Cobalt is really Microsoft's answer to Amazon's in-house Graviton CPU. The Graviton CPU has received wide adoption from cloud customers who, again, are looking to save money on cloud computing costs by going to Graviton versus Intel or AMD. An Amazon spokesman recently disclosed that AWS had 50,000 cloud customers running workloads on Graviton chips as customers have looked to optimize their spending and cut costs amid tough economic conditions.

So, Cobalt was developed in response to lower costs for all the same reasons as Maia -- taking out third-party vendor margins while optimizing the chip for one's own infrastructure.

How this affects other AI giants

Obviously, if Microsoft's new chips prove successful, that would be a competitive blow to others in the AI ecosystem. It would increase Microsoft's competitiveness versus AWS and Google, which have been able to sell cloud customers on the unique cost-saving measures of their in-house accelerators and processors.

There will also likely be some impact on AI GPU market share, affecting Nvidia and AMD. Now, that might not be quite so big of a deal if the AI processor market grows as large as some think it will.
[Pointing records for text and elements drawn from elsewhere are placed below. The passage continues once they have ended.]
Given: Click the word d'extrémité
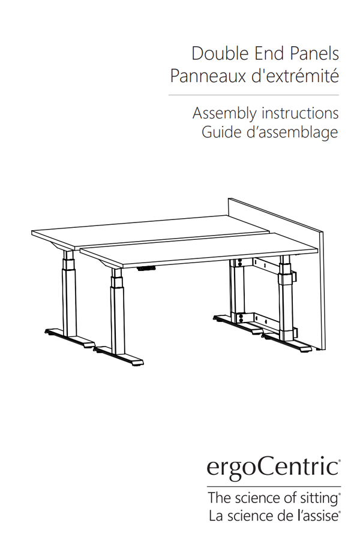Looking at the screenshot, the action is (x=295, y=75).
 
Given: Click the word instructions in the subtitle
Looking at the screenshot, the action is (x=300, y=113).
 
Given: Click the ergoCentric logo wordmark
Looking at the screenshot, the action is (x=274, y=468).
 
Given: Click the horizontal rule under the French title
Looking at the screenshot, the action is (x=253, y=95).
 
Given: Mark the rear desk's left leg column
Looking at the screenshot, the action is (x=69, y=293).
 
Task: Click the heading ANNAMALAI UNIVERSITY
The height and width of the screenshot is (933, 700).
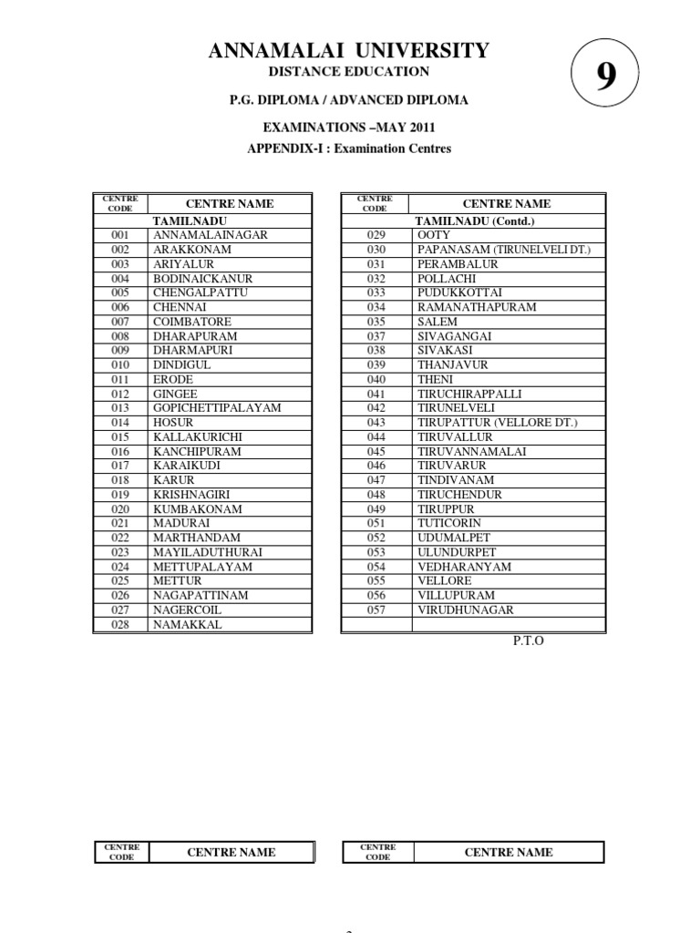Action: click(x=349, y=51)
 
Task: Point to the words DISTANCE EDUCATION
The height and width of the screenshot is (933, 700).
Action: click(x=349, y=71)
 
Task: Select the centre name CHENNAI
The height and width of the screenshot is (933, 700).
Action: click(x=180, y=307)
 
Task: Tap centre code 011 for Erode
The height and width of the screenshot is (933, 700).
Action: click(x=120, y=379)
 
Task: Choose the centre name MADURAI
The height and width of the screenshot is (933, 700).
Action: click(x=181, y=523)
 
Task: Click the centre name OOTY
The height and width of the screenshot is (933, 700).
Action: click(x=433, y=235)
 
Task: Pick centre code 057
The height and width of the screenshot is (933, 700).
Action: click(x=376, y=610)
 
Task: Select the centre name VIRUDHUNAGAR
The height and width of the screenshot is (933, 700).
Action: click(x=465, y=610)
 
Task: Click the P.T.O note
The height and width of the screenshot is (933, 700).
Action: click(x=528, y=641)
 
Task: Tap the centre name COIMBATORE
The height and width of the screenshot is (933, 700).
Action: click(x=191, y=322)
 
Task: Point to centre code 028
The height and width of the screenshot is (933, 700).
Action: click(x=120, y=625)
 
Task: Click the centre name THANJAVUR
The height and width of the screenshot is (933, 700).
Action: click(x=453, y=364)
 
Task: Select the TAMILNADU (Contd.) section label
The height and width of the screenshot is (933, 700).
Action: click(x=474, y=220)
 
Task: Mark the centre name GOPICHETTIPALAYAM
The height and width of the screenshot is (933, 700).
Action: click(x=217, y=407)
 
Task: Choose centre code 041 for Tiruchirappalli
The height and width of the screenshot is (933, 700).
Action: click(x=376, y=394)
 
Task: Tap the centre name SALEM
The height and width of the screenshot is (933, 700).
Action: click(x=437, y=322)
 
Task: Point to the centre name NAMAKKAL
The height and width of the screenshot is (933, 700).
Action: click(x=187, y=625)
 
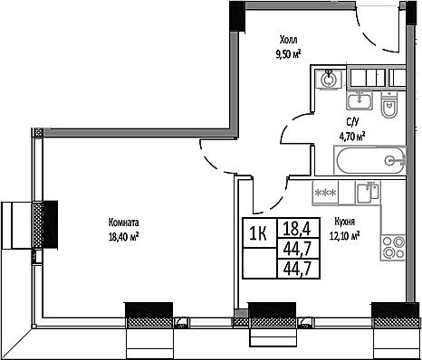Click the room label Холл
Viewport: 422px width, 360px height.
pyautogui.click(x=288, y=40)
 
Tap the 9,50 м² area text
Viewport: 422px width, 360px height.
pyautogui.click(x=288, y=52)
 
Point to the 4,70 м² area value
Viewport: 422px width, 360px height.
pyautogui.click(x=351, y=137)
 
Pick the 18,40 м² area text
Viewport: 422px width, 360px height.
pyautogui.click(x=123, y=236)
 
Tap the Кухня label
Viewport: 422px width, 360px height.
pyautogui.click(x=343, y=221)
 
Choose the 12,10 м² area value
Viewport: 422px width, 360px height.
pyautogui.click(x=346, y=234)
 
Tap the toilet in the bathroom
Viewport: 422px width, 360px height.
pyautogui.click(x=390, y=109)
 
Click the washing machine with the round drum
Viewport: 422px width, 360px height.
pyautogui.click(x=328, y=79)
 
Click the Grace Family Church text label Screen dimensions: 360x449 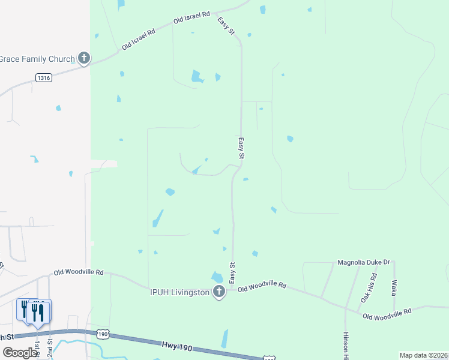(x=37, y=59)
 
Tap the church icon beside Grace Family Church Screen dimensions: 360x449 (x=84, y=58)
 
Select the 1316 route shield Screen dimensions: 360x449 (x=43, y=77)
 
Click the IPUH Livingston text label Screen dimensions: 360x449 (x=179, y=292)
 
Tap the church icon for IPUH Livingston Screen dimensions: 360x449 (x=219, y=292)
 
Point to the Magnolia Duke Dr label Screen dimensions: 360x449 (x=364, y=262)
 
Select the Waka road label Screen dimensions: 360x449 (x=394, y=287)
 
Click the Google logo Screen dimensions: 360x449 (x=20, y=353)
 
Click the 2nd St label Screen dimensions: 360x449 (x=50, y=347)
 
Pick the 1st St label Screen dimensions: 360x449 (x=37, y=348)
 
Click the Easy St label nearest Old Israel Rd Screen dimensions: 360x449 (x=226, y=25)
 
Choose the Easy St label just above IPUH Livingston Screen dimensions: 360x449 (x=232, y=273)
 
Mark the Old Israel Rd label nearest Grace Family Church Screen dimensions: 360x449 (x=139, y=38)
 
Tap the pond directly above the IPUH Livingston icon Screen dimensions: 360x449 (x=217, y=277)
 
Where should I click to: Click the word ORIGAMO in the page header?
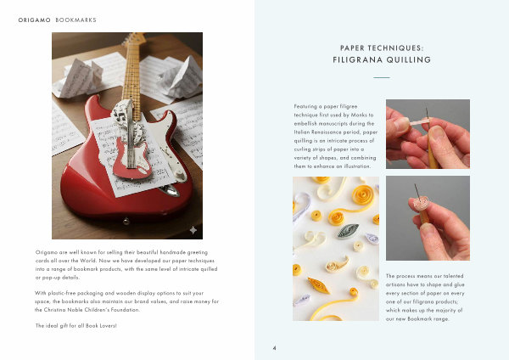pyautogui.click(x=35, y=20)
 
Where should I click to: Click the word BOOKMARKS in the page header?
pyautogui.click(x=76, y=20)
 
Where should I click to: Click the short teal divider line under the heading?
pyautogui.click(x=382, y=77)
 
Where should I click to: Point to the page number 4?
pyautogui.click(x=274, y=348)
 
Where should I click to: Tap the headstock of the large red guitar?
pyautogui.click(x=134, y=39)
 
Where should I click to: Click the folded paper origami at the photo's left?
pyautogui.click(x=81, y=77)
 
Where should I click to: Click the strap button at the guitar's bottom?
pyautogui.click(x=126, y=222)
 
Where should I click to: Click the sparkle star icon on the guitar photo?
pyautogui.click(x=193, y=230)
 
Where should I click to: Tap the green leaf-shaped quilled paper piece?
pyautogui.click(x=348, y=230)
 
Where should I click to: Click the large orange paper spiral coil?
pyautogui.click(x=363, y=195)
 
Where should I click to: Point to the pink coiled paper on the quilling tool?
pyautogui.click(x=421, y=204)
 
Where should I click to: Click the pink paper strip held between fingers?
pyautogui.click(x=419, y=123)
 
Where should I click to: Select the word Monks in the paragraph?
pyautogui.click(x=359, y=115)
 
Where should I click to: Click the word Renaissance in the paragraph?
pyautogui.click(x=327, y=132)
If the AI accelerator market grows at a 50% annualized rate for the next five years to reach $150 billion by 2027, as some think, that rising tide could lift all boats.

Moreover, even though Microsoft announced Maia on Wednesday, it announced it would be deploying new Nvidia H100 and AMD MI300 systems as well, with a pre-announcement for Nvidia H200 system availability sometime next year. So, there will still be plenty of space for generalized AI accelerators in Microsoft's cloud.

Nvidia has touted its chips' versatility and developer ecosystem as advantages over in-house-designed chips that may only be optimized for a single cloud setting. Given Nvidia's outsize market share, that seems to hold true. Still, if Microsoft could get even a couple of points of market share in GPU workloads, it would benefit, while Nvidia wouldn't be affected much.

However, Maia may be more dangerous for AMD. AMD is now trying to make a name for itself as a competitor to Nvidia's dominant generalized AI chips and is really starting almost from scratch. So, if Microsoft and other cloud companies can execute, that may crowd out the need for AMD's alternative. AMD will undoubtedly gain some share, but another in-house chip from another cloud provider isn't doing it any favors.

In sum, these new Microsoft chips weren't unexpected, but they're still a blow to competitors Amazon and Google, and they also might limit AMD's ability to get a bigger foothold in the AI chip market. While Nvidia may also be affected, it will probably only be around the edges.

So, while Nvidia sold off slightly on Wednesday in the wake of this news, Microsoft's Maia probably shouldn't be too much to worry about for the AI chip leader -- at least not yet.